There are several strong, important things about Covet that I very much enjoyed. Ward's "voice" as an author is very distinct and appealing to me. Much like the "twelfth man" on the field, it's Ward's "voice" - that unique mix of phrasing, slang and idiom alike, as well as the tone and character of her stories - that sets BDB so far above the plethora of similar series on the market right now. If you were to hand me a random page from a Ward book, any page, any book, I could identify her work by style alone, it's that distinctive. And it works spectacularly in the BDB world. Maybe too well, because while a part of me...much like Pavlov's dog...salivates whenever I come in contact with it, I also kept expecting a Brother - or some other familiar aspect of the BDB world (i.e. vampires or lessers) - to pop out of Covet's woodwork (the Fallen Angels series exists in the same world that we're familiar with from BDB). Other than a couple of unnamed and/or brief cameos (blink-and-you-miss-them sorts), however, that didn't really happen. Yes, we'd been introduced to Trez and Maire-Therese in BDB, but the characters in Covet aren't aware of Trez's skills or identity beyond being club owner to the new Iron Mask, and that place wasn't hopping with drugs and Brothers like ZeroSum. That we saw, anyway. In that regard, Ward's voice was almost distracting at times. I kept expecting to see things that weren't intended to be there. I'm not criticizing that, really, as the fault is in the way my brain's wired, not in the author, but it is a factor in my feelings on Covet.

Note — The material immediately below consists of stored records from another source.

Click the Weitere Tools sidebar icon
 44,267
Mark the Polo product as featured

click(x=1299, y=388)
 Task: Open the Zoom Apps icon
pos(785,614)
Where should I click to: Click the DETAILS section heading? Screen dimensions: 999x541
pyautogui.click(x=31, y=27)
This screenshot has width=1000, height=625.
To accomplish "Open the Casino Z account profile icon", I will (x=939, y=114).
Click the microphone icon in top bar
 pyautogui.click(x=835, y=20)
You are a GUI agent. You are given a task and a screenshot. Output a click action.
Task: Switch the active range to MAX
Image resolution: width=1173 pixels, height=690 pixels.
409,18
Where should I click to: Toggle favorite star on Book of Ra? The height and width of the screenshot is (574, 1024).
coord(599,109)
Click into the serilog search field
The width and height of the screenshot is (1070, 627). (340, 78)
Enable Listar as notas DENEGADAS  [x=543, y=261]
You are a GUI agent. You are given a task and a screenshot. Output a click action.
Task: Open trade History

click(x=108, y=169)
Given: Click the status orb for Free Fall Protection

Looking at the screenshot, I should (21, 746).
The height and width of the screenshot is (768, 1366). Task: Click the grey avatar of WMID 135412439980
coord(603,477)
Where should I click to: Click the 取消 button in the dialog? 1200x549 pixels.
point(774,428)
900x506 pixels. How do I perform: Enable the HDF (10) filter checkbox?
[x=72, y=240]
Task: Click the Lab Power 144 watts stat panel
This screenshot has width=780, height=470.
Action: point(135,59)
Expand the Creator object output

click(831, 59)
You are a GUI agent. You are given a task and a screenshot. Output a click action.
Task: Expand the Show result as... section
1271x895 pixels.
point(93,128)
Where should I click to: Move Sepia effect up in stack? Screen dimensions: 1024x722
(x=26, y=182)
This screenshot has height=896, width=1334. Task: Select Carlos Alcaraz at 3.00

Now, as to what Covet actually contains story-wise, I had a more qualitative reaction. It's a deceptively sly (in a good way) and a bit more subtle a book than the BDB's, and as the first in a new series, there is a lot that's yet unexplained or clearly defined - and I like that to a point. I like not knowing quite yet what the scope of a series will be, when the book teases me enough to keep me interested...and Covet did. From what I understand, the Fallen Angel series isn't a traditional paranormal romance series a la BDB (though I would argue that BDB is in no way "traditional" either, but you know what I mean), and the plot of Covet is many-layered and ripe with sub-plots that aren't romantic. There is, however, a romance included therein, and I didn't think Vin and Marie-Therese were the best romantic coupling I've seen from Ward - not because of how they fit (they fit very well together) or who they are as individuals (though Marie-Therese is a teeny bit unoriginal a character as the hooker with a heart of...not gold, really, but still remarkably untainted in a lot of ways that didn't quite ring true to me) - but because they got together very quickly once they met and didn't have any significant internal struggles to triumph over, despite their varied and assorted damages, to get to their HEA - the conflict to their relationship was primarily external in the form of the mysterious...and deadly Devina. That being said, they weren't my least favorite pairing, either, and I liked them individually quite a lot, especially Vin. I thought his back story was solid and revealed in a nicely paced manner and his total about-face personality-wise when he met Marie-Therese was at times cute, sometimes amusing, and always endearing. I didn't feel Marie-Therese in quite the same way, but I did like her. I liked Jim a lot - not at first, but by halfway in he was growing on me - and I loved Adrian and Eddie. And I adored Dog. All in all, I think Ward has a genuine gift for writing believable, realistically flawed and courageous characters, especially men.
I will say that I don't think Covet is anywhere near as streamlined and tightly plotted as any of the BDB books, and the first twenty percent of the book was muddled and lacking clear purpose and direction. The characters weren't at all likable at that point, and there was almost a sense of desperation in all of them that I found off-putting. That may have been the point, though, as the book starts to pick up once Jim and Vin have some face time together, and by the end it races along nicely and the characters have solidified and manned up. There's a lot of story left to tell with this series, as Jim's mission has six souls left, and I'm very intrigued as to what's coming next. He has to win best out of seven...so does that mean there will be times he fails? That's a hell of an interesting concept for me and I look forward to seeing how this unfolds. One thing I know I can bank on, Ward will continue to develop these characters and flesh out the stories of Jim, Adrian, Eddie, and hopefully Dog. And it's going to be a hell...er...heaven?...of a hog ride.